Task details> Transcribe the passage of the article on forged aircraft-part documents between "A TAP Air Portugal" and "network of companies.", inclusive.

Text shown>
Forged documents for aircraft parts went undetected for years, report says [View all]

Transportation
Forged documents for aircraft parts went undetected for years, report says
Report finds that dependence on paper, lack of information sharing hampered efforts to keep unapproved airplane parts out of the aviation ecosystem.


A TAP Air Portugal aircraft takes off from Dublin Airport in 2021. (Clodagh Kilcoyne/Reuters)

By Lori Aratani
October 9, 2024 at 5:59 p.m. EDT

In June 2023, a keen-eyed employee at TAP Air Portugal spotted a discrepancy: Parts for an airplane engine didn’t seem to match the paperwork. The employee contacted the manufacturer, Safran, which quickly determined the documents had been falsified, setting off a worldwide scramble to identify and track thousands of suspect components. … The investigation later determined that fewer than 1 percent of the Safran engines were affected, but the incident underscored the challenge of ferreting out fraud in an airliner manufacturing supply chain that is dependent on a sprawling global network of companies.

Material provided>
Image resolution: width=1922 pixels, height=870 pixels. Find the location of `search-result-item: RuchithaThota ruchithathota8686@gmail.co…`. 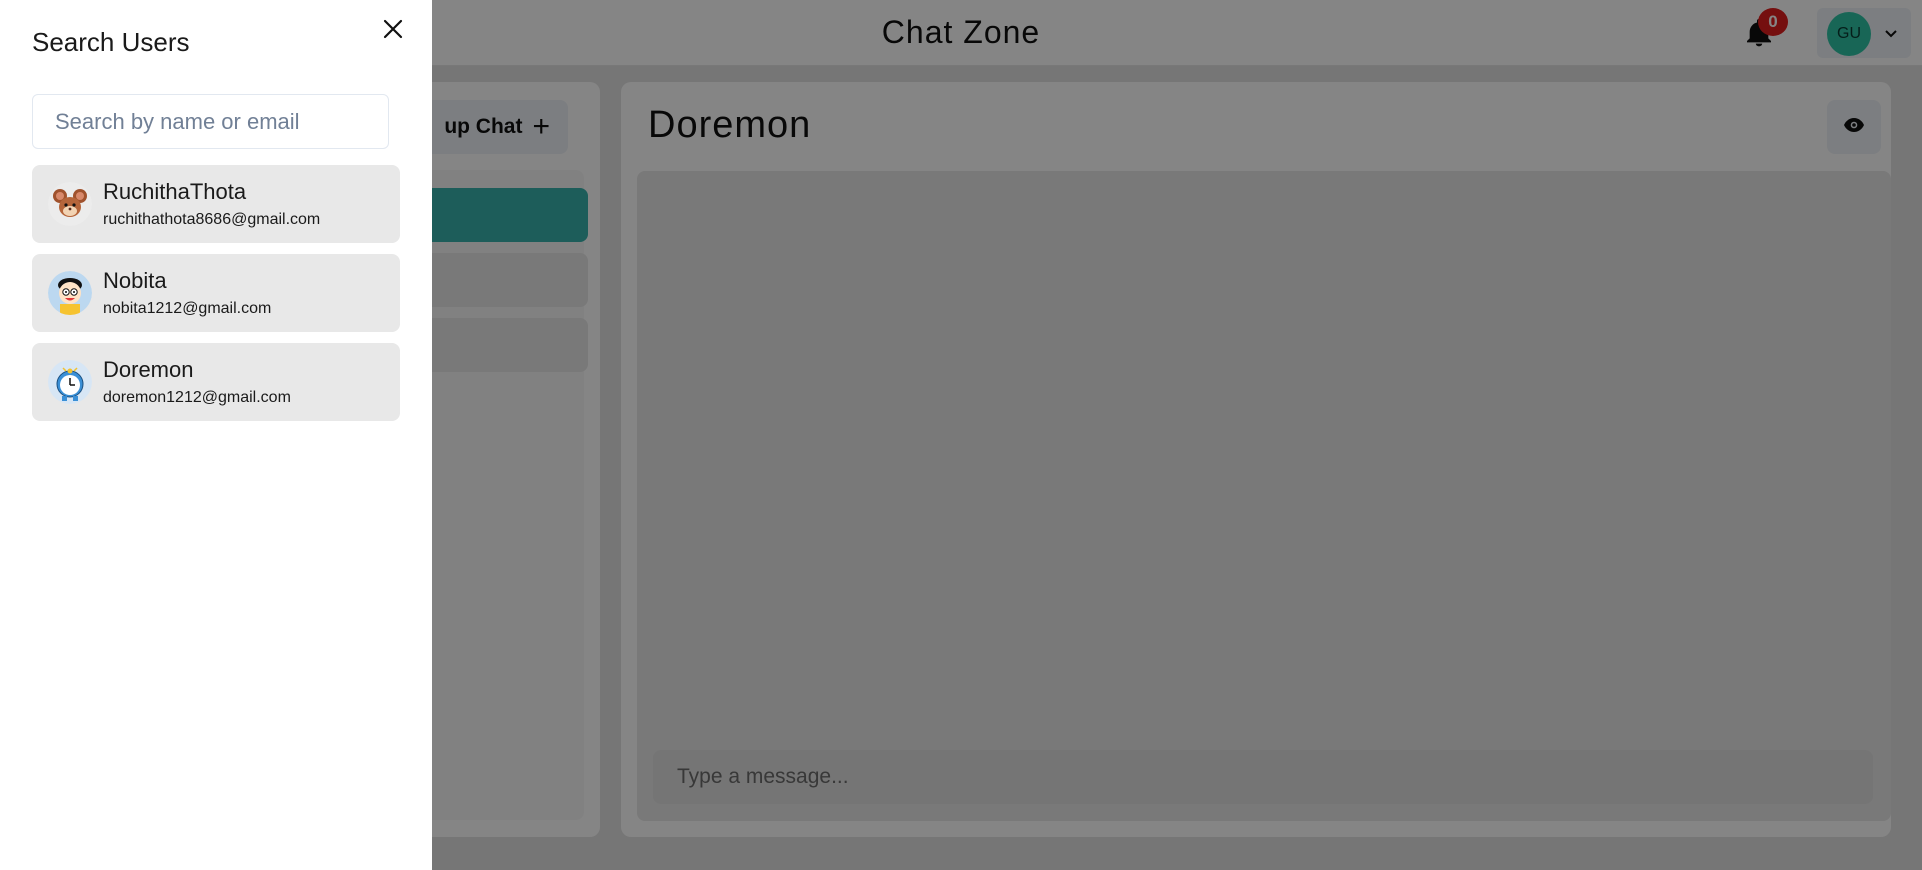

search-result-item: RuchithaThota ruchithathota8686@gmail.co… is located at coordinates (216, 204).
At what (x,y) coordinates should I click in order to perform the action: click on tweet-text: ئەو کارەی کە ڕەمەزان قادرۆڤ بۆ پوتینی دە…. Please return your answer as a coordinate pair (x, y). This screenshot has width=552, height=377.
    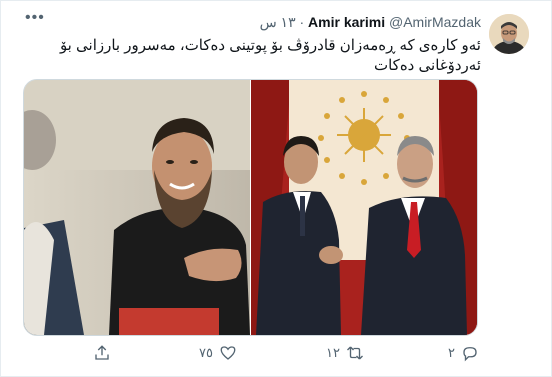
    Looking at the image, I should click on (270, 56).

Result below>
A TAP Air Portugal aircraft takes off from Dublin Airport in 2021. (Clodagh Kilcoyne/Reuters)

By Lori Aratani
October 9, 2024 at 5:59 p.m. EDT

In June 2023, a keen-eyed employee at TAP Air Portugal spotted a discrepancy: Parts for an airplane engine didn’t seem to match the paperwork. The employee contacted the manufacturer, Safran, which quickly determined the documents had been falsified, setting off a worldwide scramble to identify and track thousands of suspect components. … The investigation later determined that fewer than 1 percent of the Safran engines were affected, but the incident underscored the challenge of ferreting out fraud in an airliner manufacturing supply chain that is dependent on a sprawling global network of companies.